R115777 is an orally bioavailable and specific FTI which showed in vivo biologic activity and dose-related accumulation in bone marrow. In an earlier phase I dose-escalation trial, R115777 produced clinical responses in 8 of 25 adults (32%) with refractory, relapsed, or high-risk AML, and led to complete remission in 2 patients.

Confirmatory Trials

To confirm the activity of R115777 in patients with relapsed and refractory AML, Dr. Harousseau and colleagues are conducting a multicenter, open-label phase II trial, which thus far has enrolled 151 patients. The starting dose (cycles 1-3) is 600 mg twice daily × 21 days every 4 weeks.

Of study subjects with relapsed AML, 70% are male, 46% are over age 59, 31% had a second relapse, 11% did not have a complete response after first induction, 63% had abnormal cytogenetics, and 9% had an abnormal chromosome 5, 7, or 11.

Of 50 evaluable patients (median age 56 years) with relapsed AML, seven (14%) had reductions in bone marrow leukemic blasts to less than 5% after R115777 treatment.
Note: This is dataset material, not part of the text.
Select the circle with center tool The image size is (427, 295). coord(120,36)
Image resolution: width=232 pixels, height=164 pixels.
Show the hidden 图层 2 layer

Prior therapy in these seven patients included cytarabine, daunorubicin (daunomycin, Cerubidine) mitoxantrone (Novantrone), and etoposide. Three of these seven patients tolerated R115777 without dose reductions. At least a 50% decrease in blasts from baseline occurred in 31 patients (62%).

Of study subjects with refractory AML, 62% are male, 59% are over age 59, 74% did not have a complete response after first induction, 67% never had a complete response, 63% had abnormal cytogenetics, and 18% had an abnormal chromosome 5, 7, or 11.

Of 40 evaluable patients with refractory AML, 8% had less than 5% blasts and 60% had at least a 50% decrease in blasts after R115777 treatment.

Median survival in treated patients was 2.3 months for patients with relapsed AML and 2.1 months for patients with refractory AML.

Accrual Is Ongoing

"The drug induces significant reductions in bone marrow leukemic blasts in patients with relapsed AML," Dr. Harousseau said. "The drug is given orally, and has a very low incidence of nonhematologic side effects."

The most frequent grade 3/4 drug-related adverse events among the evaluable relapsed patients were hypokalemia, rash, and hyperbilirubinemia, each reported in two patients. Other nonhematologic toxicities thought to be drug-related were fever (4%), fatigue (6%), and asthenia (5%). Grade 3/4 hematologic toxicities thought to be drug-related were anemia (16%), thrombocytopenia (26%), granulocytopenia (21%), leukopenia (14%) and pancytopenia (4%).

Accrual is ongoing to confirm these encouraging results and to assess the potential of R115777 to induce sustained clinical responses in AML patients.

"Since this drug is effective and well-tolerated, it could be tested in earlier stages of the disease, and should also be tested as maintenance therapy," Dr. Harousseau said. "We are planning a study in elderly patients in complete remission in combination with other cytotoxic agents."